Insider Trading Policies: De-Risking Rule 10b5-1 Plans

Yet another recent development affecting insider trading policies – and related compliance procedures – is the recent jury verdict in U.S. vs. Peizer. As Meredith noted last month, the DOJ is calling this case the “first insider trading prosecution based exclusively on the use of a trading plan.”

The case was based on the “old” version of Rule 10b5-1 – which had less stringent criteria to qualify for the affirmative defense – but we can still glean some insights. This Jenner & Block memo gives 3 ways to de-risk Rule 10b5-1 plans through compliance procedures, in order to protect your insiders from stepping into potential headaches & liabilities. Here are key takeaways:

1. Be aware of the perils of liquidations before bad news – In-house teams should be especially vigilant when the company has hit potential setbacks that have not been disclosed, appropriately scrutinize requests to implement or change Rule 10b5-1 plans, and highlight these risks to insiders.

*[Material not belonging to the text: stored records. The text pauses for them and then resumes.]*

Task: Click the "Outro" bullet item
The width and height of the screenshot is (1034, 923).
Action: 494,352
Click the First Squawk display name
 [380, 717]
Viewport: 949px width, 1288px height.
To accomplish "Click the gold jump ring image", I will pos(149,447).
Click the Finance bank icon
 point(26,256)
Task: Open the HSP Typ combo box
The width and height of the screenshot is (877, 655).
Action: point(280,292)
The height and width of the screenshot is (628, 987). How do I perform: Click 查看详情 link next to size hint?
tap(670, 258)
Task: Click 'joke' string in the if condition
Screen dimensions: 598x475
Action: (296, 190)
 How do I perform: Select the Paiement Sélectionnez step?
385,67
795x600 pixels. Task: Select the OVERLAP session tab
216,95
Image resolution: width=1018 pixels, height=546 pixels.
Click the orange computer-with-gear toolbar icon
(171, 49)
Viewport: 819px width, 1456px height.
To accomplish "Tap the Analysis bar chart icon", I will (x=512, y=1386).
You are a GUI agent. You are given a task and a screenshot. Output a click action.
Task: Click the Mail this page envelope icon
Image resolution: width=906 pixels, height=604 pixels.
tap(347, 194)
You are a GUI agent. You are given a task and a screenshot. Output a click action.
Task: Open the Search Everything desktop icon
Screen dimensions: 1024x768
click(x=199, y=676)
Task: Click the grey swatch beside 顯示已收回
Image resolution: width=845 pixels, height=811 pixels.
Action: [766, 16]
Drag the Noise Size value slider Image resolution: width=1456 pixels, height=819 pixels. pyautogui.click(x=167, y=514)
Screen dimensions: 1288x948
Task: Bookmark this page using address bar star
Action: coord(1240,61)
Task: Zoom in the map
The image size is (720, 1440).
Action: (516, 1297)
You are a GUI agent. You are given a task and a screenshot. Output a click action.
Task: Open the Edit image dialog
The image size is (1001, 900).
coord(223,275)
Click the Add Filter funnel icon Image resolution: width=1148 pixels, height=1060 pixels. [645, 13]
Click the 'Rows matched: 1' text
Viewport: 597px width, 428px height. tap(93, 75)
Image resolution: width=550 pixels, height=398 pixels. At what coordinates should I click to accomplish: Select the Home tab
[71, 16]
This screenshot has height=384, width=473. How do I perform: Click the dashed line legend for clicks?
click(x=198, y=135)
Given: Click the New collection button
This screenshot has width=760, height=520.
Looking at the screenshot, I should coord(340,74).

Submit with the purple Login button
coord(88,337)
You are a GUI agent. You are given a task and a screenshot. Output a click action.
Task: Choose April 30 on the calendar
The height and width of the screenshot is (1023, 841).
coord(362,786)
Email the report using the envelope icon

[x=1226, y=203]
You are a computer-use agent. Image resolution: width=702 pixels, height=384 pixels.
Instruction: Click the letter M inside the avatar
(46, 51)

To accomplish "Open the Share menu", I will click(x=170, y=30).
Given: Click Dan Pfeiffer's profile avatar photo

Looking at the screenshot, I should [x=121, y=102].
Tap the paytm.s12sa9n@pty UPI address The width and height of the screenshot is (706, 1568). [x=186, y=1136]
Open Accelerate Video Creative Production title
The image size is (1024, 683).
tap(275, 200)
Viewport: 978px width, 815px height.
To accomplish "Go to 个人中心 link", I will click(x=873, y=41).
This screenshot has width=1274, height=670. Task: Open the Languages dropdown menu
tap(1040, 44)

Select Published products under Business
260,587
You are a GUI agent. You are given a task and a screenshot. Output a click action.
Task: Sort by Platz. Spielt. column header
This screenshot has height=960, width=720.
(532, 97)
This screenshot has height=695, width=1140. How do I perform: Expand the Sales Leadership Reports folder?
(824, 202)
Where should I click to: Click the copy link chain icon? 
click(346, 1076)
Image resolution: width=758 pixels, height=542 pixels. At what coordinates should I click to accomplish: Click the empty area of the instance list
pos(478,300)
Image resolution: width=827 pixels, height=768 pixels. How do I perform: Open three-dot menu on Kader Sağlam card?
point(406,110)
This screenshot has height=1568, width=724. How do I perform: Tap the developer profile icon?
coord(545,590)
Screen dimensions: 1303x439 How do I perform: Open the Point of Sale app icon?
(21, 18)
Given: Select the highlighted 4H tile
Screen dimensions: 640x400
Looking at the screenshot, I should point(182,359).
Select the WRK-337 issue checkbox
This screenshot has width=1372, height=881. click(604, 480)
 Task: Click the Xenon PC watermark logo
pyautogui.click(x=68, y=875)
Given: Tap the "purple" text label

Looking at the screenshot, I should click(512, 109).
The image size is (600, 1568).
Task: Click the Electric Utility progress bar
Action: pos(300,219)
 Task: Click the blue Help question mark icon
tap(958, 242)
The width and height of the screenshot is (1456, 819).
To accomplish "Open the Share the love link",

2. Prepare to have determinations concerning material nonpublic information second-guessed – In-house teams should document their analysis on why a certain piece of information constitutes or does not constitute inside information. Taking the time to memorialize counsels’ view on why there was no material nonpublic information preventing implementing a plan should help a company demonstrate its good faith in the event of an investigation, and avoid a perception that a company is enabling insider trading or otherwise has a weak compliance function.

3. Use training and the required certifications to highlight the importance of good faith – This is an important fact to communicate to insiders, because there are instances where the executives themselves have more information than in-house teams concerning the corporate issue at the heart of material nonpublic information analysis. To communicate the importance of the issue, in-house teams can conduct periodic trainings on insider trading. This training could also highlight to executives the rationale for the SEC’s new explicit requirement of good faith.